[Opening Data for processing section]

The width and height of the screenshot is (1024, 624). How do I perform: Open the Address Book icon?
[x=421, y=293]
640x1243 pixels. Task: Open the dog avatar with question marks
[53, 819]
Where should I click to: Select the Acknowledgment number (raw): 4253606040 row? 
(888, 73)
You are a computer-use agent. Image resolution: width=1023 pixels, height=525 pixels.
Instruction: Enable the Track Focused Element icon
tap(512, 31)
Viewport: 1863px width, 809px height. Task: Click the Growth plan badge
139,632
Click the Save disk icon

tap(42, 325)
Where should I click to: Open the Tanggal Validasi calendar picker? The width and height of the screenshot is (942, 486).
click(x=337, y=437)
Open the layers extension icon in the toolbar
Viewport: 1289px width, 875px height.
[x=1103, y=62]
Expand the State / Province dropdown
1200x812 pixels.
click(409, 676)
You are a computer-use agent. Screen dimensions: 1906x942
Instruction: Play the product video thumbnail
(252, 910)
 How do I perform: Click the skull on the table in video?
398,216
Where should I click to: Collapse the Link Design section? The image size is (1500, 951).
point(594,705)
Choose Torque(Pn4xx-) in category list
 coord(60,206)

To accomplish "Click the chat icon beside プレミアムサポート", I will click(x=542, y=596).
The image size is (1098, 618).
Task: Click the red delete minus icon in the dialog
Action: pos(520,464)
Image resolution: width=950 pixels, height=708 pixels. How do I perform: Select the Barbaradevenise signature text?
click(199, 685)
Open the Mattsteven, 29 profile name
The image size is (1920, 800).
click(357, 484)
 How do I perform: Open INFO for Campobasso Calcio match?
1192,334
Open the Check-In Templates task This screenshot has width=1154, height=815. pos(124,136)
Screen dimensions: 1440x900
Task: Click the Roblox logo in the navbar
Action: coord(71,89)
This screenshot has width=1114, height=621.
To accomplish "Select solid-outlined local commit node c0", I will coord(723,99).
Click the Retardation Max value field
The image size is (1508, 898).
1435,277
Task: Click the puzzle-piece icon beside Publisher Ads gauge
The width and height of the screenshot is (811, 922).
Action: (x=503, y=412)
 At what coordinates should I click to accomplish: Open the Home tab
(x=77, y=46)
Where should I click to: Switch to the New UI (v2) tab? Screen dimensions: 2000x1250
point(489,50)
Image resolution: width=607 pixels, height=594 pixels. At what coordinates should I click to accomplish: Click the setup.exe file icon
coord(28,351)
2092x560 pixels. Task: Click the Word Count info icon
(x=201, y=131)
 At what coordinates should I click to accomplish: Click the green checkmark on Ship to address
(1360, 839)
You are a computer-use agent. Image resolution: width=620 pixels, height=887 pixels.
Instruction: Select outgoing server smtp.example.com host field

[Closing Data for processing section]

Return all the lines shown above, precisely as they stand.

The width and height of the screenshot is (1024, 624). How do I perform: Open the Address Book icon?
[x=421, y=293]
640x1243 pixels. Task: Open the dog avatar with question marks
[53, 819]
Where should I click to: Select the Acknowledgment number (raw): 4253606040 row? 
(888, 73)
You are a computer-use agent. Image resolution: width=1023 pixels, height=525 pixels.
Instruction: Enable the Track Focused Element icon
tap(512, 31)
Viewport: 1863px width, 809px height. Task: Click the Growth plan badge
139,632
Click the Save disk icon

tap(42, 325)
Where should I click to: Open the Tanggal Validasi calendar picker? The width and height of the screenshot is (942, 486).
click(x=337, y=437)
Open the layers extension icon in the toolbar
Viewport: 1289px width, 875px height.
[x=1103, y=62]
Expand the State / Province dropdown
1200x812 pixels.
click(409, 676)
You are a computer-use agent. Screen dimensions: 1906x942
Instruction: Play the product video thumbnail
(252, 910)
 How do I perform: Click the skull on the table in video?
398,216
Where should I click to: Collapse the Link Design section? The image size is (1500, 951).
point(594,705)
Choose Torque(Pn4xx-) in category list
 coord(60,206)

To accomplish "Click the chat icon beside プレミアムサポート", I will click(x=542, y=596).
The image size is (1098, 618).
Task: Click the red delete minus icon in the dialog
Action: pos(520,464)
Image resolution: width=950 pixels, height=708 pixels. How do I perform: Select the Barbaradevenise signature text?
click(199, 685)
Open the Mattsteven, 29 profile name
The image size is (1920, 800).
click(357, 484)
 How do I perform: Open INFO for Campobasso Calcio match?
1192,334
Open the Check-In Templates task This screenshot has width=1154, height=815. pos(124,136)
Screen dimensions: 1440x900
Task: Click the Roblox logo in the navbar
Action: coord(71,89)
This screenshot has width=1114, height=621.
To accomplish "Select solid-outlined local commit node c0", I will coord(723,99).
Click the Retardation Max value field
The image size is (1508, 898).
1435,277
Task: Click the puzzle-piece icon beside Publisher Ads gauge
The width and height of the screenshot is (811, 922).
Action: (x=503, y=412)
 At what coordinates should I click to accomplish: Open the Home tab
(x=77, y=46)
Where should I click to: Switch to the New UI (v2) tab? Screen dimensions: 2000x1250
point(489,50)
Image resolution: width=607 pixels, height=594 pixels. At what coordinates should I click to accomplish: Click the setup.exe file icon
coord(28,351)
2092x560 pixels. Task: Click the Word Count info icon
(x=201, y=131)
 At what coordinates should I click to accomplish: Click the green checkmark on Ship to address
(1360, 839)
You are a computer-use agent. Image resolution: width=620 pixels, height=887 pixels.
Instruction: Select outgoing server smtp.example.com host field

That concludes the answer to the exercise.